Haben wir andere Gefährdungen? Quetschen, Scheren…… Nein.
Spezialanwendungen wie z.B Laser, Röntgen usw. gab und gibt es auch schon länger.
Werden die Maschinenschneller durch I4.0, nein, das liegt zum Teil daran das es bessere Antriebskonzepte gibt, aber das kam auch nicht über Nacht.
Aus meiner Sicht, werden die Komponenten komplexer und Intelligenter und es gibt mehr Software um eine Programmierung oder Parametrisierung durchführen zu können.
Ein paar Beispiele dazu:



SPS, es kommen immer mehr F-SPS zur Anwendung was auch Sinn macht da man viel mehr Möglichkeiten hat um Sicherheitsfunktionen umzusetzen. Dazu kommt das man alles vernetzt. Also kommt hier eine weitere wichtige Fehlerquelle hinzu die SRASW Software, ja es gibt hier normative Vorgaben die nichts weiter fordern als eine Durchgängige Planung und Konstruktion, aber es führt dazu das eine weitere Personengruppe sich mit dem Thema Safety auseinandersetzen muss, die Programmierer. Bei den reinen Hardwarelösungen, waren viel der Konstrukteure mittlerweile Geschult und die gemachten Fehler hielten sich in Grenzen. Nach meiner Erfahrung hat diese Personengruppe in vielen Betrieben noch Schwierigkeiten mit der Umsetzung. Das liegt nicht an den Personen, sondern an der fehlenden Durchgängigkeit von Risikobeurteilung zur Sicherheitsfunktion und dann auch zur SRASW. Es gibt keine bzw. nur unzureichende Vorgaben was die SRASW zu leisten hat. Es bleibt dem Programmierer nichts andere übrig sich die Funktionen aus persönlichen Gesprächen und den Schaltungsunterlagen herauszusuchen und einfallen zu lassen. Das führt dann unweigerlich zu Fehlern. Dies trifft nicht auf alle Firmen zu, aber ich validiere SRASW und finde da oft Fehler, so dass ich aus meiner Erfahrung sagen kann dies ist der zurzeit häufigste Fehler.
Nun der Sprung zu noch mehr Software da I 4.0, wird es so sein das jede Komponente mehr Funktionen bekommt und dann auch noch Software, dann führt das zu mehr Fehlern!?

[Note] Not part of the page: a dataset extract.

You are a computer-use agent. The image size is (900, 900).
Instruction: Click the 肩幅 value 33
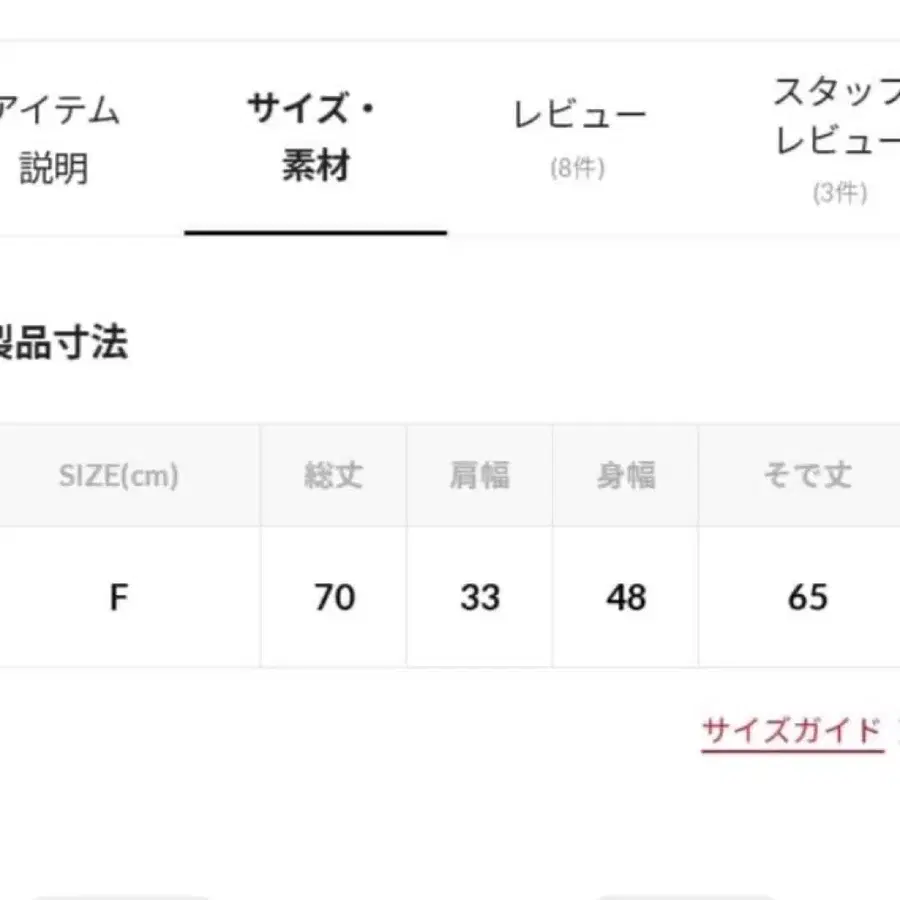tap(479, 597)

Antriebsregler mit integrierten Sicherheitsfunktion nach DIN EN 61800-5-2, schön ist das man in der Maschinensicherheit mehr Möglichkeiten hat. Aber auch hier trifft alles was zur SPS gesagt wurde auch zu. Oft fehlen hier die Abnahmen der einzelnen Sicherheitsfunktion komplett.


Also zusammenfassend, ich kann in der Maschinensicherheit die Revolution nicht erkennen da es sich schon über längere Zeit abzeichnet das immer mehr Komponenten mit integrierten Sicherheitsfunktion auf den Markt kommen. Aber durch die Vielzahl von Software und Funktionen kommt es hier bei der SRASW und Parametrisierung zu mehr Fehlern.


----------



## Blockmove (31 Dezember 2016)

Vernetzung bringt eindeutig neue Gefahren.
Ganz simples Beispiel ist der Remotezugriff.

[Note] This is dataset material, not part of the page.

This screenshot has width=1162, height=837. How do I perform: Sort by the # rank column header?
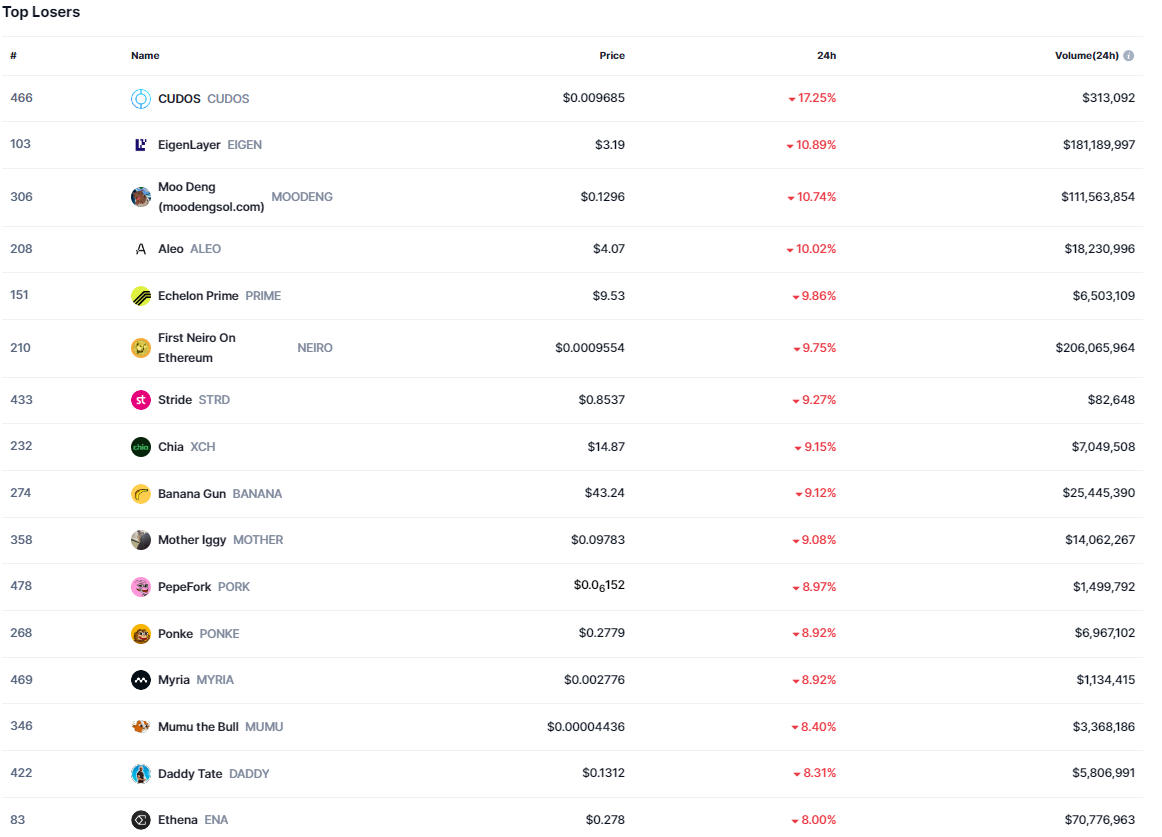point(14,56)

Musste man früher noch vor Ort sein um ein Gerät zu konfigurieren, so kann ich heute von zu Hause die Sicherheitsfunktionen in einem Antrieb ändern.
Viele Passworte sind nur 4stellig und stellen somit kein Problem dar. Jeder Schutztürschalter muss heute mit XYZ-Superspecial-Schrauben vor Manipulation gesichert sein.
Die RJ45-Netzwerkbuchse ist es nicht.

Guten Rutsch
Blockmove


----------



## Safety (31 Dezember 2016)

Hallo Dieter,
ja das Thema Securitiy ist ein Thema welches durch die Vernetzung auch mehr in den Vordergrund rückt, aber das Thema Viren einschleusen kam auch schon über die Programmiergeräte zum Tragen.
Wie viele Fälle von unsicheren Maschinen durch einen Hackerangriff oder Viren und wie viele manipulierte Schutztürschalter sind Dir bekannt, denke daran merkt man auf was zurzeit der Fokus liegt.
Die Möglichkeit einen SRASW oder Software aus der Ferne anzupassen, ist eine Gefährdung die aber zu dem Thema Software Validierung und Abnahme passt.
Auch Dir guten Rutsch.


----------



## Blockmove (31 Dezember 2016)

Safety schrieb:


> Hallo Dieter,
> ja das Thema Securitiy ist ein Thema welches durch die Vernetzung auch mehr in den Vordergrund rückt, aber das Thema Viren einschleusen kam auch schon über die Programmiergeräte zum Tragen.
> Wie viele Fälle von unsicheren Maschinen durch einen Hackerangriff oder Viren und wie viele manipulierte Schutztürschalter sind Dir bekannt, denke daran merkt man auf was zurzeit der Fokus liegt.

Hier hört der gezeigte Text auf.